● **Work to do**:
**1.** From the pipeline setup guide below, reproduce the passage starting with "The first step" and going on through "these details :)".
**2.** Answer these questions from the pipeline setup guide below:
(a) About how long does it take to set up an Openbridge account?
(b) Which button reveals the auto-generated password?
(c) Which analytics tools are named as examples?

● **Document extract**:
Begin
How To Setup A Batch Data Pipeline For CSV Files To Redshift, Redshift Spectrum, Athena or BigQuery

A batch data pipeline allows you to deliver, process and route data sources to a target warehouse system like Amazon Redshift, Amazon Redshift Spectrum, Amazon Athena or Google BigQuery. Consolidating your data to a warehouse allows you to easily use your favorite analytics tools like Tableau, Qlik, Mode or Looker.

What are some use cases for this service?

Perfect for automated exports from internal systems like an ERP, ETL, MySQL, SQL Server, Oracle or other enterprise systems
Process exports from 3rd party systems like Salesforce (see How to export data from ExactTarget) and Adobe Analytics (see How to export data from Adobe Analytics).
Supports secure file transfer protocol with a variety of sftp client. The sftp protocol is secure and commonly use for transferring files via command line or graphical interfaces.
Lastly, support use cases where you have an ad hoc CSV file (e.g., sales reports, media plans, lookup files or any other CSV file) that you want to get loaded into your data warehouse.

Setting up a batch Data Pipeline is a simple and easy process. Lets get started!

Step 1: Visit the Data Pipeline — Batch Product Page

The first step is to visit our Data Pipeline — Batch product page. If you don’t have an Openbridge account, you will need to create one. It takes about 20 seconds to set one up!

https://www.openbridge.com/data-pipeline/batch

Step 2: Create a User

The next step is to create a user. A user allows you to log into our system to transfer your data.

Give your user a unique nickname, something that you can use to identify it in the future. Next, set a desired username. This is what you will use when you log in to transfer data. Last, we auto generate a password for you. Click “Show” to reveal it. Don’t worry about remembering this now, we provide a downloadable config file at the end of your order with all these details :)
End
● **Supplied data**:
Begin
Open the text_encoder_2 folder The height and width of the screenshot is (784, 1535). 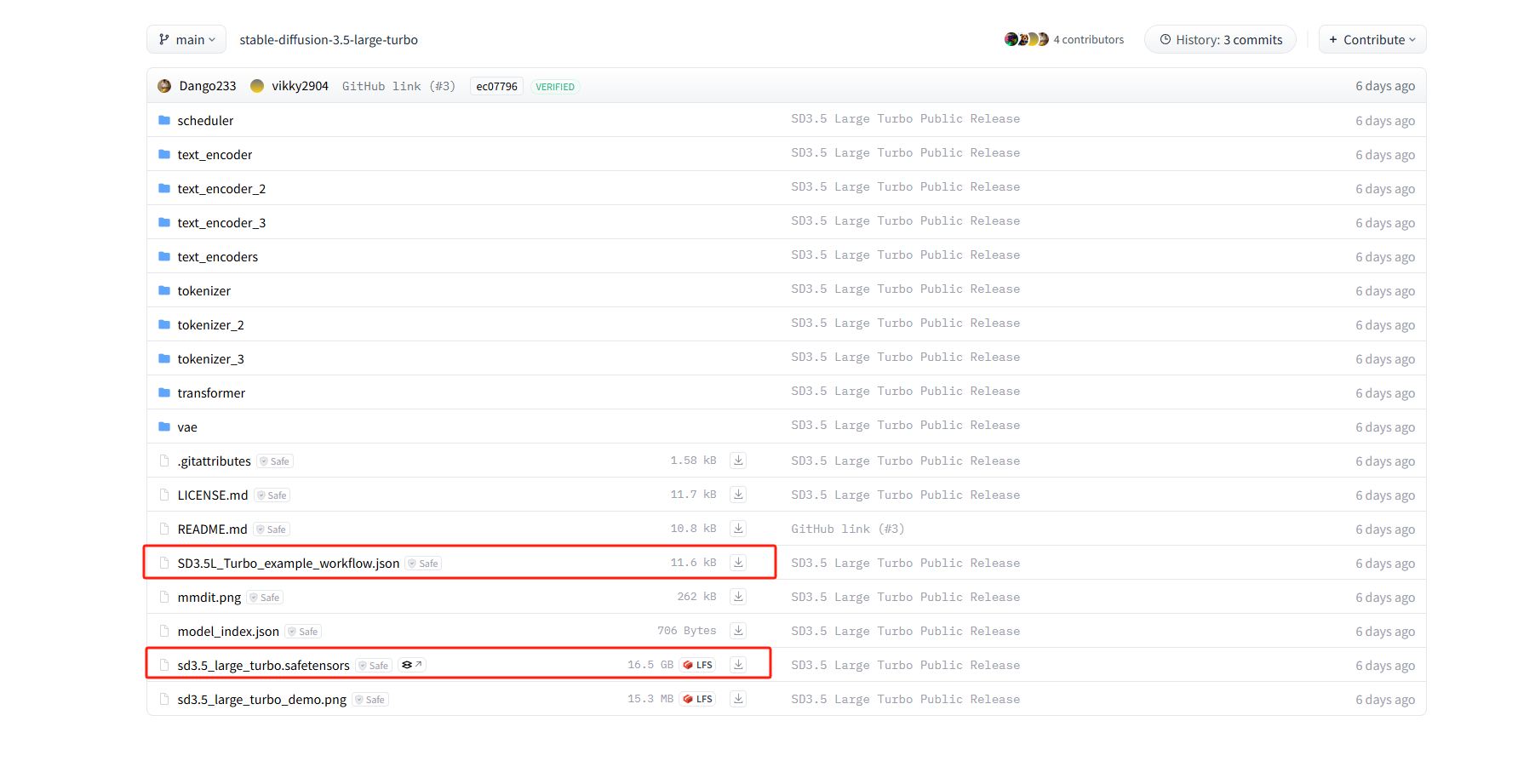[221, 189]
End
Begin
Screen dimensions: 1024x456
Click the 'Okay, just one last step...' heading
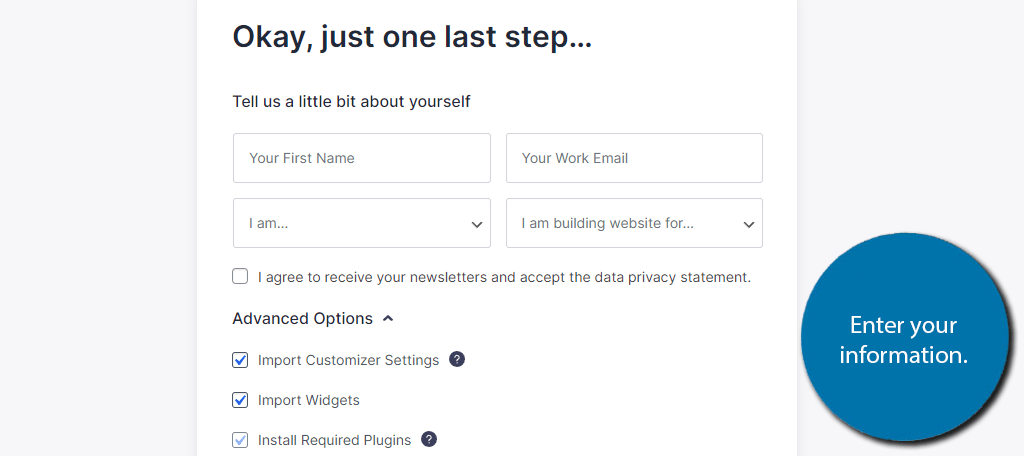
End
● **Worked solutions**:
**1.**
The first step is to visit our Data Pipeline — Batch product page. If you don’t have an Openbridge account, you will need to create one. It takes about 20 seconds to set one up!

https://www.openbridge.com/data-pipeline/batch

Step 2: Create a User

The next step is to create a user. A user allows you to log into our system to transfer your data.

Give your user a unique nickname, something that you can use to identify it in the future. Next, set a desired username. This is what you will use when you log in to transfer data. Last, we auto generate a password for you. Click “Show” to reveal it. Don’t worry about remembering this now, we provide a downloadable config file at the end of your order with all these details :)

**2.**
(a) About 20 seconds.
(b) "Show."
(c) Tableau, Qlik, Mode and Looker.